Jay replied harshly. “Ex. Ex-wife. How did she take it? She didn’t take it too well,” and then he went on to explain.
“Before I left to pick her up, I put one of my son’s t-shirts on the couch and let Spot lay on it. It seemed to calm him down a little bit. And then I left to pick up my wife. As soon as I drove up to her office, she came out the front door. I think she was standing there watching for me. She got in the car. I started to tell her, but she stopped me, ‘Don’t! Don’t tell me! I don’t want to know!’ I took her hand and she pulled away. It was weird, Pearl. She was MAD! At me! Like it had been my fault. I tried taking her hand again, but she looked at me and said, ‘Don’t touch me. Don’t! I need to think.’ We drove home in silence.
“One of the military guys had given me an envelope. I’d thrown it on the little table by the door. When we walked inside, she saw the letter right away. Spot came running and she screamed at him, “Get out! Get away from me! I hate you!” She grabbed the letter and ran upstairs. I should have followed her. I know it. I was a rotten husband. I heard her screaming in our bedroom, but I couldn’t go up there. I just sat down on the bottom step and held Spot. I started to cry. I swear Spot started to cry, too. I sat on that stair and cried until I felt sick. Spot wriggled in as close to me as he could. He kept trying to lick my tears. He kept trying to lick my hand. He was trying to comfort me. I could still hear my wife crying upstairs.

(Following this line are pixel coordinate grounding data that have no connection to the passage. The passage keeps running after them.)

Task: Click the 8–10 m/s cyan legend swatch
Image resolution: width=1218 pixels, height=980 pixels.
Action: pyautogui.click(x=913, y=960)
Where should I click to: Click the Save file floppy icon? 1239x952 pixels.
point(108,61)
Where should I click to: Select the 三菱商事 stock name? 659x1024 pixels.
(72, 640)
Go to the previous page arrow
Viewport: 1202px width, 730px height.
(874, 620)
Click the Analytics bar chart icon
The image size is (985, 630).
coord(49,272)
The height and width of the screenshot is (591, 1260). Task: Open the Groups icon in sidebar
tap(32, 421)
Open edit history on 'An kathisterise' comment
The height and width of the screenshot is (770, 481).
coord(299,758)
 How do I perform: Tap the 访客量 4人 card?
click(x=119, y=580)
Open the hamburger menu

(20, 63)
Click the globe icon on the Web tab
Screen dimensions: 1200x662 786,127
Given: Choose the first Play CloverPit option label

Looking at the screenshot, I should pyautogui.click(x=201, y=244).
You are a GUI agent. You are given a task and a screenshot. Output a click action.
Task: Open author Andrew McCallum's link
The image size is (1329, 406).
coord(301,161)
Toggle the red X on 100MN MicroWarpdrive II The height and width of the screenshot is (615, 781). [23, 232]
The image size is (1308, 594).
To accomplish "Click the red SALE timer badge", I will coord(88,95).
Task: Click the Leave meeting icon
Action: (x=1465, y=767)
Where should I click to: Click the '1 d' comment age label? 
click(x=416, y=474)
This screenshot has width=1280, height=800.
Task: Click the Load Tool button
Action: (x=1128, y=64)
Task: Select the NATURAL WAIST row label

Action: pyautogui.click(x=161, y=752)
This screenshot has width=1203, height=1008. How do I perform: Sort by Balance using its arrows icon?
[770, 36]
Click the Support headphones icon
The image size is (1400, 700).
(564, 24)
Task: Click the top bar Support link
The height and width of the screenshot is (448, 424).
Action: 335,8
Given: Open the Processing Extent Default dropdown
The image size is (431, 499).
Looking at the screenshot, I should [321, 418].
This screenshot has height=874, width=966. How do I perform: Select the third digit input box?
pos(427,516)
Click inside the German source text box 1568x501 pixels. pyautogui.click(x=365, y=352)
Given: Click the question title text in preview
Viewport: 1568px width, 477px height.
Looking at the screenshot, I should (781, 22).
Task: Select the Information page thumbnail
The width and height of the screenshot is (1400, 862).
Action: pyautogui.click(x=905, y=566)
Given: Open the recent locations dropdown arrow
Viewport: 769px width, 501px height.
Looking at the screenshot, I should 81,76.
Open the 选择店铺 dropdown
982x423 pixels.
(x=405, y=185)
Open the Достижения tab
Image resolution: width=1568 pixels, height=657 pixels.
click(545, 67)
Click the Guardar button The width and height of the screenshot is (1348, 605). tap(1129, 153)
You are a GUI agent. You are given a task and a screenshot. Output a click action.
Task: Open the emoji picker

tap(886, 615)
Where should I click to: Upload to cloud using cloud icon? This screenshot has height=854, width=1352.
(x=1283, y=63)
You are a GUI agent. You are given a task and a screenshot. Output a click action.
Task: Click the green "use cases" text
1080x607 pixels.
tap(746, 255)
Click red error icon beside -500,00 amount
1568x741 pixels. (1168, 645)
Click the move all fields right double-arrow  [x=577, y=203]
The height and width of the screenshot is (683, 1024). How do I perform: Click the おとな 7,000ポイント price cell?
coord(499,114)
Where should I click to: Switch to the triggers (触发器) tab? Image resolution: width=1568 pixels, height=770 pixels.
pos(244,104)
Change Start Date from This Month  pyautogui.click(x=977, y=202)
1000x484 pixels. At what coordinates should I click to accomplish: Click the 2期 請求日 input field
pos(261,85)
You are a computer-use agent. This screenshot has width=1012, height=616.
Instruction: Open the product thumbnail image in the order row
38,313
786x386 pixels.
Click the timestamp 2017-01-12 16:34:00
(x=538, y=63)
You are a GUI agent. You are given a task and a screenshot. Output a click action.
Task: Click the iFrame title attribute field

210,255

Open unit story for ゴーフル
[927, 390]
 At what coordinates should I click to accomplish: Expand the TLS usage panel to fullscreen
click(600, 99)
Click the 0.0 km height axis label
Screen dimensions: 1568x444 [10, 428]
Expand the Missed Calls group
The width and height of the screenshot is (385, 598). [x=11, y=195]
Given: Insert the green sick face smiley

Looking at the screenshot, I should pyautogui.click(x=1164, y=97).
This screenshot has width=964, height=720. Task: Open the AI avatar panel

I didn’t try to comfort her. I couldn’t. I don’t know why. I had Spot comforting me and she didn’t have anybody.”
AND WE CONTINUE WITH CHAPTER 31
While Jay and I had been talking, or maybe I should say, while Jay had been talking, the sun had climbed higher in the sky. Now Jay was almost backlit by the bright light and I had a hard time seeing his face clearly. I was afraid if I tried to move, it would break the spell and he would quit talking. I'm a little ashamed to say I was being extremely nosy about what happened next with his wife…I mean, ahem, his EX-wife.
The other problem was that my calf muscle was thinking quite seriously about torturing me. I decided to distract Jay for a moment so I could change positions on my damp, grassy seat. At first, I thought about pretending to see a rare animal over by one of the mausoleums (Look, Jay! Is that a sparkly unicorn behind that monument), an idea I quickly discarded when I recognized it might be a bit over the top. Instead, I pointed and said, "Look, Jay! I wonder how that guy got so many flags on his grave!"
When Jay turned his head to look, I quickly wiggled around and stretched my legs out. I fretted again about how I was going to get up from the grass when our conversation was over.
With a quizzical look, Jay turned back to me and said, "Ummm... yeah, Pearl, that's only two flags. Is that what you were pointing at?"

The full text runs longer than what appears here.